Читаем Болеславцы полностью

Когда, по истечении двух недель, неведомый больной вышел из больничных комнат, его едва узнали, так он изменился. Те, которые видели его в день прибытия, не верили глазам: слег исполинского роста, дородный человек, встал призрак человека, кожа да кости. В особенности изменилась внешность, так как ему наголо остригли волосы, как всем послушникам, и одели рясу. С тех пор он стал исполнять в монастыре обязанности, которые, по очереди, исполнялись всеми вновь принимавшимися в монастырь монахами.

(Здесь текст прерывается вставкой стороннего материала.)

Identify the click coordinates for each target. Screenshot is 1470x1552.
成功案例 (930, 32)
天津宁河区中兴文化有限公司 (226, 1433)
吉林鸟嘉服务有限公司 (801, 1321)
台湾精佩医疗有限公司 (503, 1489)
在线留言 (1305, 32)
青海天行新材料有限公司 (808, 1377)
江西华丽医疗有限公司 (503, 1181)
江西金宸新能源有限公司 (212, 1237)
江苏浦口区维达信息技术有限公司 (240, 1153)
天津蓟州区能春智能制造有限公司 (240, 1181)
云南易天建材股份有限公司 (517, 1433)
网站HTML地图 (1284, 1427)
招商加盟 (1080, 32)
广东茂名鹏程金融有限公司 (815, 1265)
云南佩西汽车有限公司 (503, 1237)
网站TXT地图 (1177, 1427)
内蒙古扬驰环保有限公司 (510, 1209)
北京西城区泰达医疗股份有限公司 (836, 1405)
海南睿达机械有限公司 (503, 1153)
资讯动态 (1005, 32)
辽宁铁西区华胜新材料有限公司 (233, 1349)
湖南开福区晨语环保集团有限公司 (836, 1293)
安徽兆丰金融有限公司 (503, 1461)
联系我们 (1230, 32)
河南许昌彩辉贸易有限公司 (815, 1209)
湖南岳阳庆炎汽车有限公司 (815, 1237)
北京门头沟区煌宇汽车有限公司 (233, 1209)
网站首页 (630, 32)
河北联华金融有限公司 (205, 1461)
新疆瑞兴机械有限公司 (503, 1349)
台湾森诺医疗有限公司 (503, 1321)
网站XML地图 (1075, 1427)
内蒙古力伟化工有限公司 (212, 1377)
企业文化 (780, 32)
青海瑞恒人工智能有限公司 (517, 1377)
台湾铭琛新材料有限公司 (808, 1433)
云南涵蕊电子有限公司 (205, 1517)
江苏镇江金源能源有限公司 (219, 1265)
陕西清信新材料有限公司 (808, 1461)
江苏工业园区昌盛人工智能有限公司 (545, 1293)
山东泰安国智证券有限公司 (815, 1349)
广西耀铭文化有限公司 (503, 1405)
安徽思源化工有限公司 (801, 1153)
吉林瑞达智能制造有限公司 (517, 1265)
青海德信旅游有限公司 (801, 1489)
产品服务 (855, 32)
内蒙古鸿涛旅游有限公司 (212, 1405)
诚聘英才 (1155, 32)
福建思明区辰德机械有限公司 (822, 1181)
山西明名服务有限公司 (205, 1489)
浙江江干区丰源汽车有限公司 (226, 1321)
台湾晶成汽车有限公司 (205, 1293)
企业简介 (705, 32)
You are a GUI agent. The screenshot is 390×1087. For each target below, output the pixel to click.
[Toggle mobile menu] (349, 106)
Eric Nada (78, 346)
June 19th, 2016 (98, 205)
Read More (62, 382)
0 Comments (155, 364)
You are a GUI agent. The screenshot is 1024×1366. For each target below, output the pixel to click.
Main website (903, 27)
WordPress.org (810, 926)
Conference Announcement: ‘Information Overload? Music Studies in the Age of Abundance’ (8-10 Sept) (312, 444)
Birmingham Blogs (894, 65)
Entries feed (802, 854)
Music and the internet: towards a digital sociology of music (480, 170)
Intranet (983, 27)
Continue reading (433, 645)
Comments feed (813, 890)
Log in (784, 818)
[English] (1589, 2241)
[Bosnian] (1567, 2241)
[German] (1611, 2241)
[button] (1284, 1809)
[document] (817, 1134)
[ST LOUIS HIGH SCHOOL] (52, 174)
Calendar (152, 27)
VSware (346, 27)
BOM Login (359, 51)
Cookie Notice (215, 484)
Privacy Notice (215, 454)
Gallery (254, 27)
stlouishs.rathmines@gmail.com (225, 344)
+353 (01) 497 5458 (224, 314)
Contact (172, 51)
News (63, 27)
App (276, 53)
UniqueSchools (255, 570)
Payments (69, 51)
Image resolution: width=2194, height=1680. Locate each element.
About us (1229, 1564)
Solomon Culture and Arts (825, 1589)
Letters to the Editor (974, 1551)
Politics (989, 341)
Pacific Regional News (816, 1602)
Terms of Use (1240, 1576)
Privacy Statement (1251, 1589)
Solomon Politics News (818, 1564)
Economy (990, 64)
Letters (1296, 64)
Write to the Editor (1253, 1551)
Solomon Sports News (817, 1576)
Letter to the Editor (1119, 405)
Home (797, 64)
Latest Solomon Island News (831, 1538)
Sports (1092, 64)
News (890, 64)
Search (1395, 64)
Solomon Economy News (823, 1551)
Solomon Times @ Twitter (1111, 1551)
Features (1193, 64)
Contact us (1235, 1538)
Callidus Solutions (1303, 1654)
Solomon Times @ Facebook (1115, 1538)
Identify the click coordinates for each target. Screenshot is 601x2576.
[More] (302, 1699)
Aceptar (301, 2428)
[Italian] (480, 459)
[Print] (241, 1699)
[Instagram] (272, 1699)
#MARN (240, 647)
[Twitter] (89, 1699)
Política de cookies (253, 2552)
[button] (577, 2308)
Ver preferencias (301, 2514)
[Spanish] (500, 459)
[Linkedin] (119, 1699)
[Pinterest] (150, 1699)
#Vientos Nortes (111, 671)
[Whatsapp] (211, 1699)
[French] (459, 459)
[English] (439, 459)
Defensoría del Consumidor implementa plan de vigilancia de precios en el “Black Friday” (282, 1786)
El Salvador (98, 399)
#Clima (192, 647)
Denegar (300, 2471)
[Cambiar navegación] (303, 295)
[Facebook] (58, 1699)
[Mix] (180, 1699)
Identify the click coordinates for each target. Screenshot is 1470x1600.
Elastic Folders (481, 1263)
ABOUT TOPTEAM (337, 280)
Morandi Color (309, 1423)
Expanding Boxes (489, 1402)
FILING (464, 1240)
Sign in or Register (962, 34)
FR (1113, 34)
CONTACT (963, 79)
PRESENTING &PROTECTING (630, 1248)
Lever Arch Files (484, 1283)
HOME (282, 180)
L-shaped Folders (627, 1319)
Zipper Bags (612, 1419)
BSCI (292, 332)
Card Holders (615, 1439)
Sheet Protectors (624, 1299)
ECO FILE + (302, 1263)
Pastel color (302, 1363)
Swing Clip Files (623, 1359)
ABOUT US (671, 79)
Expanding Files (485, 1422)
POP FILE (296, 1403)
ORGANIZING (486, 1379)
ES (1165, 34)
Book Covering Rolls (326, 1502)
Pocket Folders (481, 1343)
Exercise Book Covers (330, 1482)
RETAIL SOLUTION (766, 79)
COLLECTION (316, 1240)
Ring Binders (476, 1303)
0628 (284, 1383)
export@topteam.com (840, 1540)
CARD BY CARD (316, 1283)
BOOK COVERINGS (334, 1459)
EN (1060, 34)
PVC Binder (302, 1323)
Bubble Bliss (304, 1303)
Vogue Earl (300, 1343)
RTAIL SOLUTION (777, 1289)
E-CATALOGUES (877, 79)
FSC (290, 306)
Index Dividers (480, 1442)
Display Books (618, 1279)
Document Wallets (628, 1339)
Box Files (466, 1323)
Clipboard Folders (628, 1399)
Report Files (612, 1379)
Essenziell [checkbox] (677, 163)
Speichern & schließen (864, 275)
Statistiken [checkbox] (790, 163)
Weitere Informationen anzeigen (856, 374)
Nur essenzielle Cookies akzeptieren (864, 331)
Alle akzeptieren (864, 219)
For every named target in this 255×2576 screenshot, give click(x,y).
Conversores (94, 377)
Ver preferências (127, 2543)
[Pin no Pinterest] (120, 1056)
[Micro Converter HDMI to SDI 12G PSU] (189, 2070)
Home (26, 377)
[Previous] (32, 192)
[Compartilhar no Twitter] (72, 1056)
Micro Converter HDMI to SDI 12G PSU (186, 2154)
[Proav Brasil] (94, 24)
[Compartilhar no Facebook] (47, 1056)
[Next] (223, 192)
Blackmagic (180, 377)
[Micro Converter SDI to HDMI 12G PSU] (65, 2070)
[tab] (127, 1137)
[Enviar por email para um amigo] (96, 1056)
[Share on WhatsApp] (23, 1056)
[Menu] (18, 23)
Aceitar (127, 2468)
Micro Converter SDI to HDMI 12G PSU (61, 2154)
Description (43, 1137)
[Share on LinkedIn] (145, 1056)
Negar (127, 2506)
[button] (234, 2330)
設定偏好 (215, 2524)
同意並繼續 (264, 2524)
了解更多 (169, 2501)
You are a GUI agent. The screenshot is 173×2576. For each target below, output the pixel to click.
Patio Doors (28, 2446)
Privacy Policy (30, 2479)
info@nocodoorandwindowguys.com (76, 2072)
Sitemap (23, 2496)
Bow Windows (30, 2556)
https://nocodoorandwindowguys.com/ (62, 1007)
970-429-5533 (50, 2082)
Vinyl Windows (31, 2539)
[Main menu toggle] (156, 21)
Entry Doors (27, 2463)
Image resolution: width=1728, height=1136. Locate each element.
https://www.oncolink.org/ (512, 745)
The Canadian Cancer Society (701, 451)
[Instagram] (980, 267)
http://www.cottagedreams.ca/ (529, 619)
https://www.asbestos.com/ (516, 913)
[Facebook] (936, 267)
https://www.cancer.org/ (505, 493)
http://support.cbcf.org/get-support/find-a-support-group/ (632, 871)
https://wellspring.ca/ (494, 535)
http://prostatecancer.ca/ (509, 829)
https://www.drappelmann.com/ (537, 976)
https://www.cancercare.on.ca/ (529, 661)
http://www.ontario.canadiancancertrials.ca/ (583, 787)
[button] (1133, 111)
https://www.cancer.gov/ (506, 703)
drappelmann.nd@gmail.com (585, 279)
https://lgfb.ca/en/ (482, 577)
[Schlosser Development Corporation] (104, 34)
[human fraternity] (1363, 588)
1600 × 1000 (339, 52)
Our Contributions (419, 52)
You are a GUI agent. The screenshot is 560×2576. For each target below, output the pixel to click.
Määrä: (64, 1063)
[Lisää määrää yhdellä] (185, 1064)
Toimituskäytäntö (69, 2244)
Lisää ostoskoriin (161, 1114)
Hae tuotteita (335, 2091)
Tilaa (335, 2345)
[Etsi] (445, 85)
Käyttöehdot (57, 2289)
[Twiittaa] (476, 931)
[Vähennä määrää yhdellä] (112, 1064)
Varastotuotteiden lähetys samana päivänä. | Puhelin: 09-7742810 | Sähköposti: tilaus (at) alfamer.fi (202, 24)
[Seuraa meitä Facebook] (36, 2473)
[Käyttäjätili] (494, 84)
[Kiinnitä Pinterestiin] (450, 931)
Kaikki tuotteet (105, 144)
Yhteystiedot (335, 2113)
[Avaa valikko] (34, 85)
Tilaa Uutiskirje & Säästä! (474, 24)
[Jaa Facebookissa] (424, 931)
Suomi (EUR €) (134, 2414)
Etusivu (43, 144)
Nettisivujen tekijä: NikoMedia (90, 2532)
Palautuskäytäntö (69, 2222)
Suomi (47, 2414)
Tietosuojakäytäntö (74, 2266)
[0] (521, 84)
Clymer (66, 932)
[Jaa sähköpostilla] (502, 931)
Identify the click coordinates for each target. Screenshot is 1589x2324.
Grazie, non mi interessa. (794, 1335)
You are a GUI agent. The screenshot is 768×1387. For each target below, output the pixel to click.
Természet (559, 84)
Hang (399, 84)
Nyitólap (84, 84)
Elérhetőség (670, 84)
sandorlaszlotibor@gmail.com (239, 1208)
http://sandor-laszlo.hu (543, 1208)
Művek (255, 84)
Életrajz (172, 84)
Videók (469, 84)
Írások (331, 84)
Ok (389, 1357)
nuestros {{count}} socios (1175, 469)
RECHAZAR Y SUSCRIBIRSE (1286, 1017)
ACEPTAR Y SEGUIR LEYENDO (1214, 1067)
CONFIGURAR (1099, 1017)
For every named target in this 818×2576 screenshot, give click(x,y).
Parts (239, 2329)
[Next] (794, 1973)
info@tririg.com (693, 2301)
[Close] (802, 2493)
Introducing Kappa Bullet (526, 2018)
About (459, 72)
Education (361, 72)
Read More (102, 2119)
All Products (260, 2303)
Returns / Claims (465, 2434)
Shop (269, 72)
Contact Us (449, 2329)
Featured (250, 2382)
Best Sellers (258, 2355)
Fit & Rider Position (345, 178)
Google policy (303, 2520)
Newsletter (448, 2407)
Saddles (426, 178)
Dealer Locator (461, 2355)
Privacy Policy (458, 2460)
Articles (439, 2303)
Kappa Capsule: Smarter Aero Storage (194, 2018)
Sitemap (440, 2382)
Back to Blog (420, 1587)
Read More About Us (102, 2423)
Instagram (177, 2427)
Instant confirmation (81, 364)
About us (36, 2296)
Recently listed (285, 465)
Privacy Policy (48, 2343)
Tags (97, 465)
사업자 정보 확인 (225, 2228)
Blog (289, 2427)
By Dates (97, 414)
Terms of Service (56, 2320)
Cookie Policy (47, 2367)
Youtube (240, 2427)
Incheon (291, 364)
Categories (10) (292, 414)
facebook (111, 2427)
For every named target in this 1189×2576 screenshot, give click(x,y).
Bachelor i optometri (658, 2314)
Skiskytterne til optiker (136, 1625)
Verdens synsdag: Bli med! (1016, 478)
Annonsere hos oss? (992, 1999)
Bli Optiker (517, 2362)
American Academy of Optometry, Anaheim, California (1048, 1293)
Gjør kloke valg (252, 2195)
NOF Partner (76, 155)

Он носил воду, колол дрова, прислуживал на кухне, мотыгой разрыхлял под огороды землю; и, хотя при худобе казался обессиленным, никому не уступал в исполнении самых тяжелых послушаний. Напротив того, работа, по-видимому, приносила ему облегчение и доставляла удовольствие, судя по тому, как горячо он за нее хватался.

Он вставал чуть свет и весь день до ночи проводил в трудах. И если видел, что кто-либо не мог совладать с какой-нибудь задачей, то бежал и помогал везде, где требовалось наибольшее напряжение сил или грозила какая-либо опасность. В костеле бывал редко; останавливался в притворе у порога и не хотел входить. Все в монастыре присматривались к нему с величайшим любопытством, ибо по осанке и платью, которое он снял при вступлении в монастырь, братия догадывалась, что он из сильных мира. Иные считали его, впрочем, попросту лесным разбойником, долго наводившим в горах страх на путников. Но никто ничего не знал точно, а отец Оттон молчал.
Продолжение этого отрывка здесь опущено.